Chapter 13 Dom #2

Not even five fucking minutes with her, and I was acting like an angry kid. I used to try so hard not to be like her, to not rise to the bait, but she was like a disease that just kept coming back. It didn’t matter how I fought. There was always a piece of her that would never let me be free.

I could literally feel her calculating her next move down the line. “But we need a place to stay…” she trailed off.

“Then I’ll rent you an Airbnb. Send me the details first.” And I’d also contact whichever fake company she put on the report, and contact the council to check the investigator was a real person, and probably get Grace Fischer, my tech wizard and partner-in-crime, to do a thorough check just to make sure it was all legit.

“That will take too long. We’ve been told to leave by the end of the week.” Considering they owned the house, I doubted it.

“Mum, I have to be up early tomorrow for a case.”

She was silent except for her heavy breathing. It was kind of impressive how furious she could sound with one exhale. But calling her Mum stopped her, just for a second.

I knew what she was doing, but I wasn’t falling for it again. If I asked her what was wrong, she’d start sobbing, and then it would be even harder to put the phone down.

She took a shuddering breath. “I’ve called social services to come and take your sisters away,” she said so quietly that it didn’t match the pure shock that smashed into me.

The world went white as I fell back onto the couch, all the lightness in my body vanishing as the pillows absorbed my weight.

“What?” I croaked. My throat tight, heart frozen. I refused to show how easily she’d driven a knife into my chest.

Every word out of her mouth was a lie. I knew that. Even when she told me she loved me, there was an ulterior motive.

But this scared me more than her lies.

“It’s just until Terry and I get jobs and we have the money to take care of them again. They’ve agreed to put them into foster care until we’re stable enough to take them back.”

“You can’t be fucking serious.”

“We don’t have enough money, Dom. We can’t afford to raise two girls, not when Terry and I are so ill. They’ll be far better taken care of—”

“Shut up!” I hissed.

“Dom?” I could hear the little smile in her voice. She already knew she’d won.

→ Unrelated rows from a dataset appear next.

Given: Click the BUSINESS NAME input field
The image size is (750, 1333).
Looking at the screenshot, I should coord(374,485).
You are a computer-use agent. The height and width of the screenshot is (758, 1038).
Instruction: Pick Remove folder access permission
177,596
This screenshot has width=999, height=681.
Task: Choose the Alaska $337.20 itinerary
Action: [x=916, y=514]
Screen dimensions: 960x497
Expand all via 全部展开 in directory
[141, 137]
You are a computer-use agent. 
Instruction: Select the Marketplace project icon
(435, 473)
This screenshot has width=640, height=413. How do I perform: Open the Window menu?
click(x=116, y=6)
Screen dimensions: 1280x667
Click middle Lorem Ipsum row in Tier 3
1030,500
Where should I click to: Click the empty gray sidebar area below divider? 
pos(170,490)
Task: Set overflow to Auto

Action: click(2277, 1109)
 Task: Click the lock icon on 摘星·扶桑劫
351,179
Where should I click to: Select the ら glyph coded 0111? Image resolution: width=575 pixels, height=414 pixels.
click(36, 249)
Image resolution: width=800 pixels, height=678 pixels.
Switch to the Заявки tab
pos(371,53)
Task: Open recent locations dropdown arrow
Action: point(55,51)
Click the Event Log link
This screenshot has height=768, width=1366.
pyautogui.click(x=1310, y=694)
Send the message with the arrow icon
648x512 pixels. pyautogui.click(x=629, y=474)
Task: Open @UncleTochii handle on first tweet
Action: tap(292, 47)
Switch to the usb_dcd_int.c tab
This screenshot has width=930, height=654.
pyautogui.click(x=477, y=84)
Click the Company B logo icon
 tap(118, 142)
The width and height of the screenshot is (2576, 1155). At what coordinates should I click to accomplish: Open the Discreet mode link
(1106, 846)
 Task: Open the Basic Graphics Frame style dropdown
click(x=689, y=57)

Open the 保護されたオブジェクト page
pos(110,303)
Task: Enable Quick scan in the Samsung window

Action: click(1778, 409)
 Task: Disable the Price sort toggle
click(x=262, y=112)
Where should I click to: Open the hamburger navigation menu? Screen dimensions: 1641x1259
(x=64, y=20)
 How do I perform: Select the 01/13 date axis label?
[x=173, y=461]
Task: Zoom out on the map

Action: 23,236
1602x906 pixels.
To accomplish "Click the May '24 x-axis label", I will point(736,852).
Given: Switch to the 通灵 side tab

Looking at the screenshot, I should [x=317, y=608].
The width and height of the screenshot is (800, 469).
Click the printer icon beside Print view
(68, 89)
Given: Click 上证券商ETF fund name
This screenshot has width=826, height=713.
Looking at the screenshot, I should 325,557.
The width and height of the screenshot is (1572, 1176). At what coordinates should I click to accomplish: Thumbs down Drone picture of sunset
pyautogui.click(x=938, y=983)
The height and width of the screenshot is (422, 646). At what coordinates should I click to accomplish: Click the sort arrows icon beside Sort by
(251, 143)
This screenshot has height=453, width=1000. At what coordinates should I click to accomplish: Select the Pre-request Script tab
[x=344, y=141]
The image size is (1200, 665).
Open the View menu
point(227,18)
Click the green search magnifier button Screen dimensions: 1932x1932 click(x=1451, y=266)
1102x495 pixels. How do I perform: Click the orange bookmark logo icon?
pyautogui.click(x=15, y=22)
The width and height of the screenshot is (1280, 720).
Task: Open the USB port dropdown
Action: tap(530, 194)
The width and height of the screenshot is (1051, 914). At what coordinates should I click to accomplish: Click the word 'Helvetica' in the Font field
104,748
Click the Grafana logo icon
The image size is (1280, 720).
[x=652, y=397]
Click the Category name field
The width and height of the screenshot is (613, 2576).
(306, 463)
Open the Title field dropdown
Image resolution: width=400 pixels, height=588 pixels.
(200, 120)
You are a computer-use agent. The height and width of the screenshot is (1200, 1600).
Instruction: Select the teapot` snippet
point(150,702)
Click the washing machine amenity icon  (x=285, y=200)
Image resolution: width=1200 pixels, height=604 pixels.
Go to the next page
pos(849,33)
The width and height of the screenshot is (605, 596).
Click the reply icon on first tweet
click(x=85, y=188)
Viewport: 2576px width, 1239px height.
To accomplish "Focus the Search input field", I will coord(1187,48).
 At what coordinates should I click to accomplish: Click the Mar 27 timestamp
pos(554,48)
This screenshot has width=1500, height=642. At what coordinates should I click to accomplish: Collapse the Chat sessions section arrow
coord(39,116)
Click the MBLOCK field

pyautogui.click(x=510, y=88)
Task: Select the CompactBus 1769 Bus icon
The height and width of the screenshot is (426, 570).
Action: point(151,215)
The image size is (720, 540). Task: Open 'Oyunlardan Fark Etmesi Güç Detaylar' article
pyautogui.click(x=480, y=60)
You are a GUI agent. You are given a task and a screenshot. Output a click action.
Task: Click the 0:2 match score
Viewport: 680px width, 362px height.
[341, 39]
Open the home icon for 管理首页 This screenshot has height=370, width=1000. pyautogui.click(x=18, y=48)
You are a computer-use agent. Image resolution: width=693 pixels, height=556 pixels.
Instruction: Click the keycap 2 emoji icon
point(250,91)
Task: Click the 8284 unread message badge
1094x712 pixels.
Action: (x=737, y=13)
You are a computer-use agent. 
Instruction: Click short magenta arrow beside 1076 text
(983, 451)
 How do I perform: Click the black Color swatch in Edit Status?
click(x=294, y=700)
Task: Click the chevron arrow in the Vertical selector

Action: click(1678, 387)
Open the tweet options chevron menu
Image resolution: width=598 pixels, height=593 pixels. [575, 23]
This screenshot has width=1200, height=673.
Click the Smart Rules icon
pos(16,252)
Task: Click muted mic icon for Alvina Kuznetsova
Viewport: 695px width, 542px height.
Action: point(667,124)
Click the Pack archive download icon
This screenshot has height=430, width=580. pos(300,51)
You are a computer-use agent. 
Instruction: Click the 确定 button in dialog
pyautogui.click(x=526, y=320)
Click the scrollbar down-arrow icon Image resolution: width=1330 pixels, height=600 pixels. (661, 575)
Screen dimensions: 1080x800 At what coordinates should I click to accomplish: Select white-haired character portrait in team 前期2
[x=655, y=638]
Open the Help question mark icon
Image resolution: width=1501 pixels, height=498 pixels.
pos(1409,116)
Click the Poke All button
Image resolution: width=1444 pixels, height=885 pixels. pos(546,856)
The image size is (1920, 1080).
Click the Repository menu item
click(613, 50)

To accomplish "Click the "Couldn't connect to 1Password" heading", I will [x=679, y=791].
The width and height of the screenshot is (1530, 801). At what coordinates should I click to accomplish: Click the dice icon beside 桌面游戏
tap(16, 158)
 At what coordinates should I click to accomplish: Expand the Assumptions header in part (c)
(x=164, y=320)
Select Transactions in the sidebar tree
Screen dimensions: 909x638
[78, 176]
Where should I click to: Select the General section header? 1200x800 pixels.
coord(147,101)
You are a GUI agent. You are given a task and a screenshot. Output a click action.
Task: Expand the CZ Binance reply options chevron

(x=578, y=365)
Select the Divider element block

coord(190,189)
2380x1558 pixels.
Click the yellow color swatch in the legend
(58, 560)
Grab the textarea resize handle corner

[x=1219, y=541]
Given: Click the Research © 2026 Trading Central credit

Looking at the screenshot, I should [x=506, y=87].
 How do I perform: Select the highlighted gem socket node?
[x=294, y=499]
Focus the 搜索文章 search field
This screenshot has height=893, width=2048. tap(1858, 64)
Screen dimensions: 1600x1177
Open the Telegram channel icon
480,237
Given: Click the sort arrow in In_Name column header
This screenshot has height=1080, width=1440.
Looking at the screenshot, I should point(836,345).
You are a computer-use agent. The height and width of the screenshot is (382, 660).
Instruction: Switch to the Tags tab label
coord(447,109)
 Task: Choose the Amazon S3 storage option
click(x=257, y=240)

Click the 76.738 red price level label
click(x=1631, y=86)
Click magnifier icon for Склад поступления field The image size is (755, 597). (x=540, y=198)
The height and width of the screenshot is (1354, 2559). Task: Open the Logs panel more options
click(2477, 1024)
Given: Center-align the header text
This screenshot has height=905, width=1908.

“Shut the fuck up. How fucking dare you?”

“I can’t help it, darling. Life is just so difficult now. Everything is more expensive and we can’t afford to live like this.” She caught wind, the dramatics seeping into her fucking voice.

I shook, holding the phone so hard I thought it would break.

I couldn’t risk antagonising her. I knew she hadn’t called the services. She wouldn’t do that to her baby girls. But I couldn't be absolutely certain. And that was her leverage.

The first year I joined Harris, Walsh loving, working, doing whatever they could to experience something meaningful, even if they didn’t know it.

“Fine,” I said, the crack she had made when I was a child that was filled with pure fucking spite splitting wider as I gave up any hope of resistance.

“What was that?” she said with a playful lilt.

“I said, fine. I’ll transfer the money tonight.”

“That’s so kind of you. You know how much it means when you support us like this. Your sisters will be so happy.”

“I’m sure.” And I knew none of that money would go towards them. I didn’t even know what she did with it whenever she had money to spend.

“Well, if that’s all, I think I’ll get going,” she said airily, like we had just been chatting instead of her fucking blackmailing me. “So lovely to talk to you again.”

The phone clicked off immediately, but all I could hear was white noise.

There was nothing here, just a bland emptiness. Another confirmation that I had no power over one of the few things I actually cared about.

I’d already attempted to adopt my sisters twice, but I was ruled an unfit guardian because of my job.

Long hours, dangerous clients, and back then I only had a one-bedroom flat.

It was weak compared to two full-time stay-at-home parents in a three-bedroom house right by a school.

Even when I started helping Cat out with Keiran, it wasn’t enough with the kinds of cases I took.

Even if Sally did put them in care, the adoption agency wouldn’t let me take them.

I’d been close to asking the Fischers for help so many times, but I didn’t want to take the risk.

Sally could kick up a storm with maximum casualties.

It didn’t matter if she was tiny compared to their vast business empire.

I knew how dangerous she could be, especially if she put her mind to it.

I’d learnt how to weasel and scam from the best, after all.

Clutching my head, I pitched forwards, wrestling with the darkness that always threatened to swallow me when she got to me like that.

I just couldn’t stop it. I thought I was free, but it didn’t matter how far I’d come, how much I tried, how I spoke, dressed, or acted. I was always going to be fucking scum, and that would never change.